== PROBLEM DESCRIPTION ==
Lines from the beginning of the data through the line containing "Task: Select the ground symbol left of R1" are to be copied exactly, with no other line included.

== Stored records ==

▬▬▬▬▬▬▬▬▬▬

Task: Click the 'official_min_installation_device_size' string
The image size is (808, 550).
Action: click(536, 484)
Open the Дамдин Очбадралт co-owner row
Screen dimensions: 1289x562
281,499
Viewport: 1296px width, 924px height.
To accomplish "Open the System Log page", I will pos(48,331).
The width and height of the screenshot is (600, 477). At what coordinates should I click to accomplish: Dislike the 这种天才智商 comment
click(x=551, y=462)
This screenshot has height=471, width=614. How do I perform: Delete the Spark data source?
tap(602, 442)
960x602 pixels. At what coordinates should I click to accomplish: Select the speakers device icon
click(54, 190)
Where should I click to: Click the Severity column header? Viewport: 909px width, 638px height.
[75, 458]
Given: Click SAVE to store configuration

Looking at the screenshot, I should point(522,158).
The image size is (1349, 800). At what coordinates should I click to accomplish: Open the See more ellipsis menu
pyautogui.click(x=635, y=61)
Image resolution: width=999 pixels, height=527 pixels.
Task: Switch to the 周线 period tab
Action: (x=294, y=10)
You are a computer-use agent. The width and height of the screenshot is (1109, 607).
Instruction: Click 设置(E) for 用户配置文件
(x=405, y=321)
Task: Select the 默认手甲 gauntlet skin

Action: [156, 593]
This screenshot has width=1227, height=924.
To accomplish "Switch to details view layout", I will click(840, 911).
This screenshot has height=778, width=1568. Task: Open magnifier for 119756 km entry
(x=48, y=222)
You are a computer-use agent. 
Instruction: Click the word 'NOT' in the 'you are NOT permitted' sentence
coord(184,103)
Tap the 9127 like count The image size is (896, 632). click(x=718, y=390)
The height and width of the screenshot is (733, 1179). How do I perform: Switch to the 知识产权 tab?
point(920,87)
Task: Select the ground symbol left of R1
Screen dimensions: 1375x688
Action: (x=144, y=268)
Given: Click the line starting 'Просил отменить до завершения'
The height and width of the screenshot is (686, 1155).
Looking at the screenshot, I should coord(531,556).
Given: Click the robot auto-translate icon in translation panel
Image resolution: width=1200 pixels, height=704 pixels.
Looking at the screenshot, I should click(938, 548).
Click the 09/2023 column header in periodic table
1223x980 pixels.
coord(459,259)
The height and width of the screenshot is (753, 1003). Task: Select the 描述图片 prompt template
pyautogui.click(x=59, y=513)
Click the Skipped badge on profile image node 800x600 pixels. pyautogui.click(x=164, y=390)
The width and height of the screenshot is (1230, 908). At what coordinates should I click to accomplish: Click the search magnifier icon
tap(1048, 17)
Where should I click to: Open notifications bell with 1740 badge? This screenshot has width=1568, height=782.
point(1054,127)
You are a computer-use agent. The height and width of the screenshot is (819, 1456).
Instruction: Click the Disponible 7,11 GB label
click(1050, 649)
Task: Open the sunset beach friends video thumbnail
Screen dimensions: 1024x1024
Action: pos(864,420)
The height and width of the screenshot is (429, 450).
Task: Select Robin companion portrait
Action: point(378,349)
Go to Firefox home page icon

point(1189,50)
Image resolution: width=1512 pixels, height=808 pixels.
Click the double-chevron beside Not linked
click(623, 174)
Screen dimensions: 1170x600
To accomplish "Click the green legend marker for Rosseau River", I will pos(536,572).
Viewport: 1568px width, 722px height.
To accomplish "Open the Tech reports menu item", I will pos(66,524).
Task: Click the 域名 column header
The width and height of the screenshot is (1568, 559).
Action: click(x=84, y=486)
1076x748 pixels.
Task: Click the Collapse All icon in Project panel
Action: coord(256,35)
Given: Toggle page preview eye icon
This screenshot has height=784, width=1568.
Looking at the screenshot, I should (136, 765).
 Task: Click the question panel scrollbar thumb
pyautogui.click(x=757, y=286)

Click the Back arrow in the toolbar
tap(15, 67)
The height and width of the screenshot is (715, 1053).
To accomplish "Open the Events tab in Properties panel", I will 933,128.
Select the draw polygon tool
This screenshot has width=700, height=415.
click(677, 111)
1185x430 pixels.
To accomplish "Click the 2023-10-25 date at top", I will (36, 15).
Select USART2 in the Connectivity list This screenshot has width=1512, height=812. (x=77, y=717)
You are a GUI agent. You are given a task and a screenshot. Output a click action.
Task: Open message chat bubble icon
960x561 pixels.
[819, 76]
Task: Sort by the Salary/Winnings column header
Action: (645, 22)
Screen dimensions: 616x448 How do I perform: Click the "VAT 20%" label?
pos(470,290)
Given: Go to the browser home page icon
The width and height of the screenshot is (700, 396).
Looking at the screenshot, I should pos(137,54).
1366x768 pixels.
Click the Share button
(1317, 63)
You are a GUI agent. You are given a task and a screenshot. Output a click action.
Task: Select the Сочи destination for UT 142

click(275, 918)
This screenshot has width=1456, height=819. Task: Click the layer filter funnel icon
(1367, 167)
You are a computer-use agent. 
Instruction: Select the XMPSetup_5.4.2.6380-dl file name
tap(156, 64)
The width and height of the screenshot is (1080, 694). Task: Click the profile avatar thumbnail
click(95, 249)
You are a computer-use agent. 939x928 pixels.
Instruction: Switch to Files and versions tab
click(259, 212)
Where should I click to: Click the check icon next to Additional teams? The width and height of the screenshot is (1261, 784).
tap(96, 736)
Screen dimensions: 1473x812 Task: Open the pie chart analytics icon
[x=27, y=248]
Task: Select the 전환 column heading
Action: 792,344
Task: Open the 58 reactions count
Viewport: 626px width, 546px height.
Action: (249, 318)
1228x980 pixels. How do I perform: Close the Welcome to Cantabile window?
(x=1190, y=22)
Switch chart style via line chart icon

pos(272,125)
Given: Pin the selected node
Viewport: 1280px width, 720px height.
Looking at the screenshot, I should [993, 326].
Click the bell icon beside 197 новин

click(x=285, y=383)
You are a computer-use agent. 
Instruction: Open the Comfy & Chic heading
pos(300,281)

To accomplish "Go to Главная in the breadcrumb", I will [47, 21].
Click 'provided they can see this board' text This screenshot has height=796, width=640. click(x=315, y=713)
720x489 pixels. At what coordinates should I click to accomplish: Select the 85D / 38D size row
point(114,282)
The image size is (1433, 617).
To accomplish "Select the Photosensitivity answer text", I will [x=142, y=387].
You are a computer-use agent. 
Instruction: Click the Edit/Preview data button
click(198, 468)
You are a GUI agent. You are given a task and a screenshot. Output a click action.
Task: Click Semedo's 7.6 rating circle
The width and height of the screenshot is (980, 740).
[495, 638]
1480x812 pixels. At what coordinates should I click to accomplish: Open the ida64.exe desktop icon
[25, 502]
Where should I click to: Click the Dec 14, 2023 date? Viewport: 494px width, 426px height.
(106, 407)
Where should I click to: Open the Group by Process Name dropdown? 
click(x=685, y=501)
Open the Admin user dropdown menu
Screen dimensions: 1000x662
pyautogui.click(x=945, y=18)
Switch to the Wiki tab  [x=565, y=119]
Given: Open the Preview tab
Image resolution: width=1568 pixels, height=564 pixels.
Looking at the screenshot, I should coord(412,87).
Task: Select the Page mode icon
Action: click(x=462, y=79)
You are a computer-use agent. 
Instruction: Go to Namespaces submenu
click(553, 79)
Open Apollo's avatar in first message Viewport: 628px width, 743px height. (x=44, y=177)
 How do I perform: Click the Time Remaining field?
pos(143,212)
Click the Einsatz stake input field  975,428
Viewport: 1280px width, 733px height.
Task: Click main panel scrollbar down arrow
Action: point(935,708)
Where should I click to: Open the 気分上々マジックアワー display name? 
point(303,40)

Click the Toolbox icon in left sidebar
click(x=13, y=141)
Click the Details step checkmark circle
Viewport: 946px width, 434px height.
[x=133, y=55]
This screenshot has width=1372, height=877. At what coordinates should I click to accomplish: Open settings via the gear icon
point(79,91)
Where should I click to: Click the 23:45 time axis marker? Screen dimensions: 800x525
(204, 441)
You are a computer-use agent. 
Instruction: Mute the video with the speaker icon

▬▬▬▬▬▬▬▬▬▬

== TASK RESULT ==
Task: Click the 'official_min_installation_device_size' string
The image size is (808, 550).
Action: click(536, 484)
Open the Дамдин Очбадралт co-owner row
Screen dimensions: 1289x562
281,499
Viewport: 1296px width, 924px height.
To accomplish "Open the System Log page", I will pos(48,331).
The width and height of the screenshot is (600, 477). At what coordinates should I click to accomplish: Dislike the 这种天才智商 comment
click(x=551, y=462)
This screenshot has height=471, width=614. How do I perform: Delete the Spark data source?
tap(602, 442)
960x602 pixels. At what coordinates should I click to accomplish: Select the speakers device icon
click(54, 190)
Where should I click to: Click the Severity column header? Viewport: 909px width, 638px height.
[75, 458]
Given: Click SAVE to store configuration

Looking at the screenshot, I should point(522,158).
The image size is (1349, 800). At what coordinates should I click to accomplish: Open the See more ellipsis menu
pyautogui.click(x=635, y=61)
Image resolution: width=999 pixels, height=527 pixels.
Task: Switch to the 周线 period tab
Action: (x=294, y=10)
You are a computer-use agent. The width and height of the screenshot is (1109, 607).
Instruction: Click 设置(E) for 用户配置文件
(x=405, y=321)
Task: Select the 默认手甲 gauntlet skin

Action: [156, 593]
This screenshot has width=1227, height=924.
To accomplish "Switch to details view layout", I will click(840, 911).
This screenshot has height=778, width=1568. Task: Open magnifier for 119756 km entry
(x=48, y=222)
You are a computer-use agent. 
Instruction: Click the word 'NOT' in the 'you are NOT permitted' sentence
coord(184,103)
Tap the 9127 like count The image size is (896, 632). click(x=718, y=390)
The height and width of the screenshot is (733, 1179). How do I perform: Switch to the 知识产权 tab?
point(920,87)
Task: Select the ground symbol left of R1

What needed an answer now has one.